The British Prime Minister Theresa May appears adamant in her quest to restrict immigration. As Home Secretary (May 2010 – July 2016), she introduced rules seeking to prevent foreign students from staying in the country after graduation, and just last month she ruled out exempting foreign students from net migration figures as part of an ongoing review of the system.
But now, business school officials are worried that all these developments will send a message to potential students from around the world, according to Bloomberg.
Britain is home to three of the top 10 MBA programmes outside the US on Bloomberg’s most recent ranking of business schools: London Business School (No. 2), the University of Oxford (No. 6), and the University of Cambridge (No. 8). These schools rely heavily on students from outside the country.
Crackdown on immigration
Brexit, which will take up to two years to fulfil once it formally begins next year, could usher in changes to the law that allows EU students to study in the country without a visa. More broadly, schools are concerned that the backlash against immigration could pressure the UK to put up barriers against all international students, including those from the EU.

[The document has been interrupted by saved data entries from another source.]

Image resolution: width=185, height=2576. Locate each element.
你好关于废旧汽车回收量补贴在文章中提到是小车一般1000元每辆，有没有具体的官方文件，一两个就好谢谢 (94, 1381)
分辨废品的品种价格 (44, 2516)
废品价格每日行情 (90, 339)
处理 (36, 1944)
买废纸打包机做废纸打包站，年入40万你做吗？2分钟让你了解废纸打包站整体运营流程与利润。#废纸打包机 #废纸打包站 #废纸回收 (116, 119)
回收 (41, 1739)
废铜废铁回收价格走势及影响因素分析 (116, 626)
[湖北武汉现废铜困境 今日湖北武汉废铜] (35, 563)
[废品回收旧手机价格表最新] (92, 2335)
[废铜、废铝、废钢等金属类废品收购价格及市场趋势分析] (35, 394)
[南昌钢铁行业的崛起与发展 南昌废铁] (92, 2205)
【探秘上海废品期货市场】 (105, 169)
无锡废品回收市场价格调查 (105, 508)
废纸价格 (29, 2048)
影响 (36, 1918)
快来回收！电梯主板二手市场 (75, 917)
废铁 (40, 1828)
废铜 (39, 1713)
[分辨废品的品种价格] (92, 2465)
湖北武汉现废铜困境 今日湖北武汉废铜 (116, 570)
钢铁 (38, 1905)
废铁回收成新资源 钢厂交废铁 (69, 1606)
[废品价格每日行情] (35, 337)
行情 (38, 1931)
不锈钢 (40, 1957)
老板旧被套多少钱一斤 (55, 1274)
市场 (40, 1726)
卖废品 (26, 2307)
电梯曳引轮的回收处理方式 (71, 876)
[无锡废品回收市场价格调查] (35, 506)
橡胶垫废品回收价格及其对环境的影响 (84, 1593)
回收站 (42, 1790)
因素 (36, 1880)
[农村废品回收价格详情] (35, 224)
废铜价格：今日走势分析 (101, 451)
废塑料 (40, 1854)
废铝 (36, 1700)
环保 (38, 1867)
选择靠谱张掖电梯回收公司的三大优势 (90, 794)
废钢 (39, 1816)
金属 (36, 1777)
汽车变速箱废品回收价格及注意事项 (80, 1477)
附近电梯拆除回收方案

It has happened before. In 2011 the government announced a tightening of visa regulations for international students. May's Home Office put those policies into effect in 2015, telling ministers that UK universities should “develop sustainable funding models that are not so dependent on international students”.
Fraudulent business programmes that abuse the system are a real concern. But the policy changes hurt British business schools' efforts to recruit international students, especially in India and China, the Chartered Association of Business Schools wrote in a report this year. Non-EU first-year students studying business and administration in the country last year dropped 8.6% to 60,190, the lowest level since 2009-10.
Students studying at business schools in the UK contribute GBP 3.25 billion (USD 4 billion) a year to the country's economy, according to the business school group. That's a fraction of the nation's economy. But GBP 2.4 billion of it, or nearly three-quarters, comes from international students.
Management schools, the training ground for the next wave of global business leaders, say the most troubling development of the vote to exit the EU is the rise of the anti-business, anti-immigration, and anti-trade sentiment itself. According to Peter Tufano, dean of Oxford’s Saïd Business School:
We have to be conscious of all the things going on in the world. [Business] doesn’t operate in a vacuum, and neither do business schools.
And it’s not just British business schools that worry. David Schmittlein, dean of the Massachusetts Institute of Technology's Sloan School of Management, said that:
CEOs are concerned about the potential for big upheaval in ways that would challenge the role of capitalism. They are equally concerned about Donald Trump and Bernie Sanders, who are coming to similar outcomes from different perspectives.
For some MBA seekers, business schools in the UK have a special allure: high-paying finance jobs in London. That appeal could lose some lustre if the industry takes a step backward. Indeed, TheCityUK lobbying group published a piece early this month that said British banks could lose GBP 40 billion in revenue if the country left the unified European market.
Faculty recruitment and funding under threat
Tufano's concerns include how Brexit will affect faculty recruitment and research funding within the UK and the EU. For instance, a weaker pound could make programmes financially more attractive to applicants but do the opposite for potential hires.
Brexit will result in the loss of EU research funds and regional development funding. That money has become more important in recent years as the UK has decreased its own funding. From 2010 to 2014, government research funding for business schools dropped 36% to GBP 13 million, even as EU research funding allocated to UK business schools jumped 22% to GBP 13.3 million. The schools take some comfort from the British government's promise to make up for the lost funding through 2020.
Andrew Likierman, dean of London Business School, told Bloomberg that he is confident the country won't do anything to push away the types of people likely to enrol in the country's elite MBA programmes. Instead, the nation's leaders want to limit immigration of unqualified and unskilled people, he said.
He said he is confident that applicants to London Business School will understand they’re still welcome in the U.K. But if schools receive fewer applicants, they won’t know until next year.
Schmittlein, of MIT's Sloan School, said that in recent months he has been watching the fear of social unrest grab the attention of executives and Sloan alumni from around the world, but he is optimistic the “louder voices” won't have a lasting impact on business education.
This isn’t the first time people have got anxious about globalisation. This is just the latest of that manifestation. What we are offering students from all over the world is to get a very global view of business. And the demand for that is not going away.